The Delaware and North Branch Susquehanna River Basins in Pennsylvania experienced severe flooding as a result of intense rainfall during June 2006. The height of the flood waters on the rivers and tributaries approached or exceeded the peak of record at many locations. Updated flood-magnitude and flood-frequency data for streamflow-gaging stations on tributaries in the Delaware and North Branch Susquehanna River Basins were analyzed using data through the 2006 water year to determine if there were any major differences in the flood-discharge data. Flood frequencies for return intervals of 2, 5, 10, 50, 100, and 500 years (Q2, Q5, Q10, Q50, Q100, and Q500) were determined from annual maximum series (AMS) data from continuous-record gaging stations (stations) and were compared to flood discharges obtained from previously published Flood Insurance Studies (FIS) and to flood frequencies using partial-duration series (PDS) data.

A Wilcoxon signed-rank test was performed to determine any statistically significant differences between flood frequencies computed from updated AMS station data and those obtained from FIS. Percentage differences between flood frequencies computed from updated AMS station data and those obtained from FIS also were determined for the 10, 50, 100, and 500 return intervals. A Mann-Kendall trend test was performed to determine statistically significant trends in the updated AMS peak-flow data for the period of record at the 41 stations. In addition to AMS station data, PDS data were used to determine flood-frequency discharges. The AMS and PDS flood-frequency data were compared to determine any differences between the two data sets. An analysis also was performed on AMS-derived flood frequencies for four stations to evaluate the possible effects of flood-control reservoirs on peak flows. Additionally, flood frequencies for three stations were evaluated to determine possible effects of urbanization on peak flows.

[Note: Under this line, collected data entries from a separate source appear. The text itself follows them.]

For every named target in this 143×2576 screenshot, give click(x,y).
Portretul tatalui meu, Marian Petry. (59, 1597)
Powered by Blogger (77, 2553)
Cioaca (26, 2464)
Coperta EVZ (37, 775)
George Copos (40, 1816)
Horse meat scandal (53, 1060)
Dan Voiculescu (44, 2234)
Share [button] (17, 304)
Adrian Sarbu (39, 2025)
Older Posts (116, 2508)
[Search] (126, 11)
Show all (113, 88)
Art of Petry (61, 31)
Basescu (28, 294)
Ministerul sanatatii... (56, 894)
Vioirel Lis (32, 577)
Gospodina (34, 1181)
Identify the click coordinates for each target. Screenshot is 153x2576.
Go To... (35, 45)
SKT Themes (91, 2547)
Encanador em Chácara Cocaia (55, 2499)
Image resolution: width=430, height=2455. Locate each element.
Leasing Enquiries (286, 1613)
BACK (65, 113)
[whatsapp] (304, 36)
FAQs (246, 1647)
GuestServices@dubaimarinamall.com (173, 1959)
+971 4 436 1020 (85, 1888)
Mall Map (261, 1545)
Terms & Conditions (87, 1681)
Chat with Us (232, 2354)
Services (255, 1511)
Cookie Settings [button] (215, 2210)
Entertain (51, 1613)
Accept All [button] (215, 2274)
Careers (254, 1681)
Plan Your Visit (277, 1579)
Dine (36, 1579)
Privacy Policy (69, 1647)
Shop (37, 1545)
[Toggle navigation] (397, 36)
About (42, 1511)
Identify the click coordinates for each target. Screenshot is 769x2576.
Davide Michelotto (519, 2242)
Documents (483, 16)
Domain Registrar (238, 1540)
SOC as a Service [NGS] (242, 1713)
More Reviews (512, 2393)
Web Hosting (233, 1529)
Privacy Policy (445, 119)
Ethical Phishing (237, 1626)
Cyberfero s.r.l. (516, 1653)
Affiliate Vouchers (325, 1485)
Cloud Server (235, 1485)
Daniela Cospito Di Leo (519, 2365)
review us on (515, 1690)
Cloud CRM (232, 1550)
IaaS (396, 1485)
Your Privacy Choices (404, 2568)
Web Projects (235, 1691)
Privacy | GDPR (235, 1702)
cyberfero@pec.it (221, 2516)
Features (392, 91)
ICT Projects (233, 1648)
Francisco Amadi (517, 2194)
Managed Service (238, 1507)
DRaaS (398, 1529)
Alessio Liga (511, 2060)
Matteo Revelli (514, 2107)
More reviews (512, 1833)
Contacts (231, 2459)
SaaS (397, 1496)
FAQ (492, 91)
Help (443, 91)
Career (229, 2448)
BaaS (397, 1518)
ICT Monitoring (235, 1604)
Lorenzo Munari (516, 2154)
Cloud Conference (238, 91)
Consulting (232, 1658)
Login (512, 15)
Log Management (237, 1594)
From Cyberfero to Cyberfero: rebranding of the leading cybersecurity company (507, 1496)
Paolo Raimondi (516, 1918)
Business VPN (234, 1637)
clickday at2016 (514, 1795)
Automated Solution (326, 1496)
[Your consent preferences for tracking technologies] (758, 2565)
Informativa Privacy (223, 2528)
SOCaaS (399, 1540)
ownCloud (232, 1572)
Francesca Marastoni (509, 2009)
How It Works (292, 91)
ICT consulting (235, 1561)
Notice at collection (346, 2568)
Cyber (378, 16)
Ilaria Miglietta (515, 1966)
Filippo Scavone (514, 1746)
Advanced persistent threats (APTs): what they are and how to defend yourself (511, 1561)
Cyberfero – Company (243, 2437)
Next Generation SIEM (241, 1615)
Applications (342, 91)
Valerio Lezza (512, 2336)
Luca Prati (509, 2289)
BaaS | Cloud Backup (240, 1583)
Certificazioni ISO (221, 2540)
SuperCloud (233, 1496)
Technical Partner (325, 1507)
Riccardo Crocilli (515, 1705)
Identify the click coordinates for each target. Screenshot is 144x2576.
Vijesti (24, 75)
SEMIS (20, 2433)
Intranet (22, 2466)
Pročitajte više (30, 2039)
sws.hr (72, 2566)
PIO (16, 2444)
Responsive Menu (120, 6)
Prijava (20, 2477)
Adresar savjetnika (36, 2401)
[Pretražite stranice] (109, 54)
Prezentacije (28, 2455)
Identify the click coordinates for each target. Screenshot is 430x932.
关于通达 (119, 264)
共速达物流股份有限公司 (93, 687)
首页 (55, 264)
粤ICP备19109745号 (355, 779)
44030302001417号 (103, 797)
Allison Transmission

The results of the Wilcoxon signed-rank test showed a significant difference at the 95-percent confidence level between the Q100 computed from AMS station data and the Q100 determined from previously published FIS for 97 sites. The flood-frequency discharges computed from AMS station data were consistently larger than the flood discharges from the FIS; mean percentage difference between the two data sets ranged from 14 percent for the Q100 to 20 percent for the Q50. The results of the Mann-Kendall test showed that 8 stations exhibited a positive trend (i.e., increasing annual maximum peaks over time) over their respective periods of record at the 95-percent confidence level, and an additional 7 stations indicated a positive trend, for a total of 15 stations, at a confidence level of greater than or equal to 90 percent. The Q2, Q5, Q10, Q50, and Q100 determined from AMS and PDS data for each station were compared by percentage. The flood magnitudes for the 2-year return period were 16 percent higher when partial-duration peaks were incorporated into the analyses, as opposed to using only the annual maximum peaks. The discharges then tended to converge around the 5-year return period, with a mean collective difference of only 1 percent. At the 10-, 50-, and 100-year return periods, the flood magnitudes based on annual maximum peaks were, on average, 6 percent higher compared to corresponding flood magnitudes based on partial-duration peaks.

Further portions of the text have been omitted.